◆ INSTRUCTIONS FOR THE TASK ◆
Identify every line in the data below that contains the string "dimensions", and copy each of those lines. Matching is case-sensitive.

## start SUPPLIED ENTRIES

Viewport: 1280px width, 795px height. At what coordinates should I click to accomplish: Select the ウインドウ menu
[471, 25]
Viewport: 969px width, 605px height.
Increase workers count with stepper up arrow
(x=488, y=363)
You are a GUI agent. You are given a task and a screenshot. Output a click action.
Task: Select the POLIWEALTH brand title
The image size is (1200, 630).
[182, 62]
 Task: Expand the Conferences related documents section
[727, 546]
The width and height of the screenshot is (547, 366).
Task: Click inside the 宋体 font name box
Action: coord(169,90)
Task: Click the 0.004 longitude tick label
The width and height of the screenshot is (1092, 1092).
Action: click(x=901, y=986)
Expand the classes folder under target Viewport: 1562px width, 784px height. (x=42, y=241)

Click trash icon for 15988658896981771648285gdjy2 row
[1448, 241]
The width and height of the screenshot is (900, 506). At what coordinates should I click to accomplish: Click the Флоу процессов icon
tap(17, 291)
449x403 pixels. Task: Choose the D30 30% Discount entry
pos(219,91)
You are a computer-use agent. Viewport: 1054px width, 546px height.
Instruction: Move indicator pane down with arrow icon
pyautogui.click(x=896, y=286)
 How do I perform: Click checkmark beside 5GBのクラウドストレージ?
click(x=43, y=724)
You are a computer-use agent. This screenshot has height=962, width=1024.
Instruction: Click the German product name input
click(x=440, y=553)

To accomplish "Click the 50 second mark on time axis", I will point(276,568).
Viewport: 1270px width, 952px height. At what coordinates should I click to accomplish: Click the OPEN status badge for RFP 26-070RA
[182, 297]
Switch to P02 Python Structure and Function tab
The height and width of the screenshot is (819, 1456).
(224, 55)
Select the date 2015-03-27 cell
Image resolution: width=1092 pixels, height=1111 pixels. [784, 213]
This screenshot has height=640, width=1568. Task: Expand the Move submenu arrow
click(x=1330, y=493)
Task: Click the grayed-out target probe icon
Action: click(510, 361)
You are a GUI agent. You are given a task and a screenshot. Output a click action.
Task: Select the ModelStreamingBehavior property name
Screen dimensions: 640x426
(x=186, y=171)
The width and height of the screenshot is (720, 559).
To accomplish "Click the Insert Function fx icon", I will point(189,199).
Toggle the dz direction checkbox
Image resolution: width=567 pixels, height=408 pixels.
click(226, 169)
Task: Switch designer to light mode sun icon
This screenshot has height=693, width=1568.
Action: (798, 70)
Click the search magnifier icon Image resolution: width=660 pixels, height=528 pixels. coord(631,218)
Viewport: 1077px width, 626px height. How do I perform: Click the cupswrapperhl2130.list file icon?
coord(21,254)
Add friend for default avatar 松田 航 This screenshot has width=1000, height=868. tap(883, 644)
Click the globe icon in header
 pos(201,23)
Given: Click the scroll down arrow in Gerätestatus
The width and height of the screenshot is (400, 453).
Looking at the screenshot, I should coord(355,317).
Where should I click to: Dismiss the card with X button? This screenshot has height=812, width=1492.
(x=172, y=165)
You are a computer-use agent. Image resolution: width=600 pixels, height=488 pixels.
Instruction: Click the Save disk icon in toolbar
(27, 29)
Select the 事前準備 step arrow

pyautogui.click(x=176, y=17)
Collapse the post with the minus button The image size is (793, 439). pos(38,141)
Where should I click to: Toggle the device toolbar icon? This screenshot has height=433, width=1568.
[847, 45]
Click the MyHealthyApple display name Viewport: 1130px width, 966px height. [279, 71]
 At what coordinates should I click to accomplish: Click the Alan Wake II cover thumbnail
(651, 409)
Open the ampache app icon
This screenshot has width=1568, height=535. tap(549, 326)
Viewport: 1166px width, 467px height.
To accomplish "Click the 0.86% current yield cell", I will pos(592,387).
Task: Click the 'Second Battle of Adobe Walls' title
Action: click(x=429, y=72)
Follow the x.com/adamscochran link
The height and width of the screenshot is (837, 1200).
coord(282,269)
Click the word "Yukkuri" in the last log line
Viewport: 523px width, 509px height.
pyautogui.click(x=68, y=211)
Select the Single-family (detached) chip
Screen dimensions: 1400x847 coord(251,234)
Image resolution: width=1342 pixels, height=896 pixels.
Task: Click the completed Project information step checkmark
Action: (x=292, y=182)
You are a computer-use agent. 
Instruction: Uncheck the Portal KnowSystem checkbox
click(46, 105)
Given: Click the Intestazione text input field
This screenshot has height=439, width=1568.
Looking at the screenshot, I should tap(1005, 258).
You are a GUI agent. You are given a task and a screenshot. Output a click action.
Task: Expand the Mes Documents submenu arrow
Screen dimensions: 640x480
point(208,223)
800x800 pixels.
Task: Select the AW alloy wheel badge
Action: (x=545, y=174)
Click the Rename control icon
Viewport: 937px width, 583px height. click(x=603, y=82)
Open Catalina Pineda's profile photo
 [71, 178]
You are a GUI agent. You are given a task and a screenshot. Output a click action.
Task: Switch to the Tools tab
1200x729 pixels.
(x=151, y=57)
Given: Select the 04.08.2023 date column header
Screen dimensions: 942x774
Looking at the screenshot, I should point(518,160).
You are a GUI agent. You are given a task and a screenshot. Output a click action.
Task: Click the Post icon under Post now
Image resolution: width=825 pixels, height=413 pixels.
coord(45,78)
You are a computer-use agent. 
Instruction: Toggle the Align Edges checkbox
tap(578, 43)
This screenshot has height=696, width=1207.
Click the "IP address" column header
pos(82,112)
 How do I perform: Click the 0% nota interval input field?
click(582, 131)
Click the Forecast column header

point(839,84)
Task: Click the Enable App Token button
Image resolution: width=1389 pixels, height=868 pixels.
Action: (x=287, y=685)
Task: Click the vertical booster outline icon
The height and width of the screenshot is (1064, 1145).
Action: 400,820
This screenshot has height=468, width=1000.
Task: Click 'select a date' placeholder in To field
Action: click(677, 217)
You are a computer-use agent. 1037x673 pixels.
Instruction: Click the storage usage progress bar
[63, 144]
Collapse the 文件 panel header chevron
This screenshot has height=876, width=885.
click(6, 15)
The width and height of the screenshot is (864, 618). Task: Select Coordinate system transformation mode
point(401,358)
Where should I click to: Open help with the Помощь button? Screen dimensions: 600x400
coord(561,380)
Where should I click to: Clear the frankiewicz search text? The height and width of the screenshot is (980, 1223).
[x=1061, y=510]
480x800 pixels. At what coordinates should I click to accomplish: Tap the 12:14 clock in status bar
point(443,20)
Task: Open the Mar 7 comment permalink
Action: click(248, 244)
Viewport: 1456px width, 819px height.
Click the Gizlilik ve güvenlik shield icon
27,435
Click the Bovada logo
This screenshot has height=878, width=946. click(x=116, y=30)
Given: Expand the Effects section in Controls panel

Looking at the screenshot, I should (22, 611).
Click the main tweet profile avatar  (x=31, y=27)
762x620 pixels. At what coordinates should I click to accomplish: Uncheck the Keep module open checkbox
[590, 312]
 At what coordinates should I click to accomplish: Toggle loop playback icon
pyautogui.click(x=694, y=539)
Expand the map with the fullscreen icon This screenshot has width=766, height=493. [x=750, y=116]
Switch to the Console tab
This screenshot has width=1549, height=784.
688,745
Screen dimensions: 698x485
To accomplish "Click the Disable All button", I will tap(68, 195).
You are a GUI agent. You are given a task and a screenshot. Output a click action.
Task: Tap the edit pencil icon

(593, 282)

## end SUPPLIED ENTRIES

◆ RESULT FOR THIS EXERCISE ◆
Screen dimensions: 640x426
Screen dimensions: 1400x847 coord(251,234)
Screen dimensions: 640x480
Screen dimensions: 942x774
Where should I click to: Open help with the Помощь button? Screen dimensions: 600x400
Screen dimensions: 698x485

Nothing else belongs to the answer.